Home equity loans and home equity lines of credit (HELOCs) often charge closing costs, though it's possible to obtain both without them. On loans and lines of credit that do come with closing costs, you can expect to pay between 2% and 5% of the loan amount, depending on the lender.
Here's what you need to know about how closing costs work on a home equity loan or HELOC and how to avoid them.
What Are Closing Costs?
Home equity loans and HELOCs work differently, but both allow you to borrow against the equity you have in your home, and they both carry some of the same closing costs.
These costs, many of which are similar to mortgage closing costs, are typically charged when you close your loan. However, the types of fees you're charged and the amount can vary by lender. Here are some of the fees to watch out for as you compare different options:
- Origination fee: This fee is charged to cover the lender's cost of originating the loan or line of credit. It can be a flat fee or a percentage of the loan amount or credit line.
- Appraisal fee: This fee costs $349 on average, according to HomeAdvisor, and is paid to a professional appraiser who provides an appraisal of the home's value.
- Credit report fee: This fee can range from $30 to $50, and lenders charge it to cover the cost of checking your credit when you apply.
- Title search fee: The fee can range from $75 to $200, depending on where you live. Lenders run a title search to ensure that there aren't any other liens or claims on the property.
- Document preparation fees: Attorneys are often used to prepare the documents for your loan or line of credit, and their fees can vary based on where you live.
- Loan recording fee: Your county recorder or other local official will typically charge a $15 to $50 fee to cover the cost of recording the new lien on your home in the public record.
- Notary fee: Some lenders may charge an additional fee of $50 to $200 to have a notary public verify and notarize your loan documents.
Additionally, some HELOCs can charge an ongoing annual fee, a transaction fee every time you take a draw from your credit line and even an inactivity fee if you don't use the line of credit often enough. All of these fees can vary, so it's important to read the fine print for proper comparison.
How to Avoid Closing Costs on a Home Equity Loan or HELOC
Depending on your situation, there are a couple different ways you can avoid closing costs on your home equity loan or HELOC, or at least get them reduced:
- Apply for a loan or HELOC with no closing costs.
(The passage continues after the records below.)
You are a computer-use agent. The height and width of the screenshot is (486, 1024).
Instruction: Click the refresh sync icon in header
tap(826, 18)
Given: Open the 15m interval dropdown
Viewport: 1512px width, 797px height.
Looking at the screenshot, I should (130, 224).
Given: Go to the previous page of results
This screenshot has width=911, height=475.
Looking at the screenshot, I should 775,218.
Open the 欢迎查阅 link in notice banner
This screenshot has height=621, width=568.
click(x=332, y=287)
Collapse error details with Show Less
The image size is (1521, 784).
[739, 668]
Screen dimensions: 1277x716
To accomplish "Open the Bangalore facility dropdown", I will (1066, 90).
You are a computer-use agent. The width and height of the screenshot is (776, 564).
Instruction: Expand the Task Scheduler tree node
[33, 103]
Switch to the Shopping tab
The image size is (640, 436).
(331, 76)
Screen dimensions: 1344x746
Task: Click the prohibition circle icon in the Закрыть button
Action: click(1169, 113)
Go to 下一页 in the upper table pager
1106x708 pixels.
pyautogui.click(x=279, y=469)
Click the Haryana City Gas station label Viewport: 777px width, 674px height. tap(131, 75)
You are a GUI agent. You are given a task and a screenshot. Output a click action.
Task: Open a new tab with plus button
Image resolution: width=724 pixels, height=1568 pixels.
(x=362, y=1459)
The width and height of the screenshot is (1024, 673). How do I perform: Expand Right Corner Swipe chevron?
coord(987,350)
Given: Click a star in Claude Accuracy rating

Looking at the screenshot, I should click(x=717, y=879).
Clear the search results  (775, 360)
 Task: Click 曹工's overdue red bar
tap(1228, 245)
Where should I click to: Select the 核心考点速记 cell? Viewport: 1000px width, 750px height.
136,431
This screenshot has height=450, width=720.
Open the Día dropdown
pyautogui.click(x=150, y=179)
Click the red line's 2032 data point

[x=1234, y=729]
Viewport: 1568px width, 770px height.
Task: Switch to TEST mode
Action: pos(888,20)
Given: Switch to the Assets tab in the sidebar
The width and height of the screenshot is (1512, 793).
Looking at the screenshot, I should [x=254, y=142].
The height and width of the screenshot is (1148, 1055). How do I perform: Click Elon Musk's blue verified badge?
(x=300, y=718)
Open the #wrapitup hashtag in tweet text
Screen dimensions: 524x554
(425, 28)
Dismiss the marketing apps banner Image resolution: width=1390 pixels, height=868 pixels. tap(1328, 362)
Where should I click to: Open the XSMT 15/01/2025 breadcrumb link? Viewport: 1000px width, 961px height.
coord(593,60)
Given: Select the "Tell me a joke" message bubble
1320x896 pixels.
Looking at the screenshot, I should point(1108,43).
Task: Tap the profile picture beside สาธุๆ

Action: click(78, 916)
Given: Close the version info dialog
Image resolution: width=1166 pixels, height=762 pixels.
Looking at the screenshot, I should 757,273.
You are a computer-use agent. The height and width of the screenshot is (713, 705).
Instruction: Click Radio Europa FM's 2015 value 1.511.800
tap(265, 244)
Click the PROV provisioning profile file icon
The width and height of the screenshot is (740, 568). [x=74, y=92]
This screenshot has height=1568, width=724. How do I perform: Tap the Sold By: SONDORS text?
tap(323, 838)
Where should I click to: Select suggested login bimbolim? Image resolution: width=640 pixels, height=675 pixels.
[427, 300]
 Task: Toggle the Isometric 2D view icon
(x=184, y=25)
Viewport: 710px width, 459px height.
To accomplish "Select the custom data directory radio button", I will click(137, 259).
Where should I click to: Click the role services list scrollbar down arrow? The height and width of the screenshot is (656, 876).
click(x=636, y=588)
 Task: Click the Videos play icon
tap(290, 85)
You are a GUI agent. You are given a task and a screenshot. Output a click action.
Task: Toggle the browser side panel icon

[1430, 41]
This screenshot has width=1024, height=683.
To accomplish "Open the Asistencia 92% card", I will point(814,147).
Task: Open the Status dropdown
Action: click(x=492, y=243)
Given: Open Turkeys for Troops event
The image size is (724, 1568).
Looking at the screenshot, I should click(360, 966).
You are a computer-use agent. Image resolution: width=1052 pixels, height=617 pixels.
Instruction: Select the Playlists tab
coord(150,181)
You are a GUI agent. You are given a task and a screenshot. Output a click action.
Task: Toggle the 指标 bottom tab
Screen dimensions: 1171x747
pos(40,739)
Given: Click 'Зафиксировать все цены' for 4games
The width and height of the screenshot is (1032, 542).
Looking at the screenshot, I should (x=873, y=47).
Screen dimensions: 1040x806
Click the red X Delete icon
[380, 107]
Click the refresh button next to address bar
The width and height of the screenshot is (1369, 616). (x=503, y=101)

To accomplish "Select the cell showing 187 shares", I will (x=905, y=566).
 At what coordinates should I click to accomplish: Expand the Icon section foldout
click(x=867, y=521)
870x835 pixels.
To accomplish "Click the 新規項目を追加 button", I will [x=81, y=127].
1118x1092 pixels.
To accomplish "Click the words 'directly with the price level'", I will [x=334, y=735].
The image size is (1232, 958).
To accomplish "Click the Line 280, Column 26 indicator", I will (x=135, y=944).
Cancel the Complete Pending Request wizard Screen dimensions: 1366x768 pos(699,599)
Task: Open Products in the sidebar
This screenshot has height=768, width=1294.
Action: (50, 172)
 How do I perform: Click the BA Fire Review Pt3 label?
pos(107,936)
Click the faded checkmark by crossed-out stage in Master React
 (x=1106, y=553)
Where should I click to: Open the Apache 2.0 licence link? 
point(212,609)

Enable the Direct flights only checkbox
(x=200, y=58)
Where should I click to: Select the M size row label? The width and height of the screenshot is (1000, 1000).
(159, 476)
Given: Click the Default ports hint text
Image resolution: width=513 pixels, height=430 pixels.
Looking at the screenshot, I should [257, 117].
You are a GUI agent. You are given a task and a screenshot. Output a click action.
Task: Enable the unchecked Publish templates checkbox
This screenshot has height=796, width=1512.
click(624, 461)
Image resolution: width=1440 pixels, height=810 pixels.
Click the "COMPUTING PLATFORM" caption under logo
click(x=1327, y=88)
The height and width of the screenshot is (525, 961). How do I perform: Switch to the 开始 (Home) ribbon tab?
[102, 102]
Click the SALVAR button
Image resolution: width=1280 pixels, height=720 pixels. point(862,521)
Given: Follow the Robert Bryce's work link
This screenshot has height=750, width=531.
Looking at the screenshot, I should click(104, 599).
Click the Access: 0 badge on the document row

Some lenders offer both home equity loans and HELOCs without closing costs. These options can be appealing if you don't have the cash to pay for upfront costs or you want to save as much money as possible. Keep in mind, though, that some of these options may come with a penalty if you close your HELOC or pay off your home equity loan within a predetermined period.
- Shop around. As with any other financial product, it's critical that you shop around and compare offers from multiple lenders before settling on one. This process can help you find not only the lowest closing costs but also the best interest rate. You may even be able to use an offer from one lender to negotiate lower costs with another.
- Pick another option. Depending on what you plan to do with the money, you may be able to avoid closing costs by simply choosing another form of financing. For example, personal loans typically charge higher interest rates, but they often don't require collateral, so you don't risk losing your home if you can't repay, and some lenders don't charge upfront fees. Additionally, a balance transfer credit card may be a better choice if you're looking to consolidate credit card debt and pay it off interest-free, though there's typically an upfront fee of 3% to 5% of the transfer amount.
The important thing is that you take the time to research all of your options before applying so you can maximize your savings. As you compare offers, be sure to weigh upfront costs against long-term expenses.
For example, if one HELOC charges $500 less in closing costs than another but has a $100 annual fee while the second option has none, you may be better off with the second choice if you plan to use the HELOC for longer than five years. As you run the numbers and incorporate other loan options, you'll have an easier time picking the right one for you.
Build Your Credit to Maximize Your Savings
Having good credit won't necessarily lower your closing costs, but it can help you qualify for better interest rates on a home equity loan or HELOC. A lower interest rate can potentially save you much more over the long term than lower upfront costs.
Start by checking your credit score and credit report with Experian to assess the health of your credit file, then focus on the areas that need some work to improve your credit. This may include paying down your credit card balances, paying off collection accounts, making all payments on time going forward and ensuring the information on your credit report is accurate.
Depending on your situation, this process can take time, but if you don't need to borrow immediately, the effort can pay off in the long run.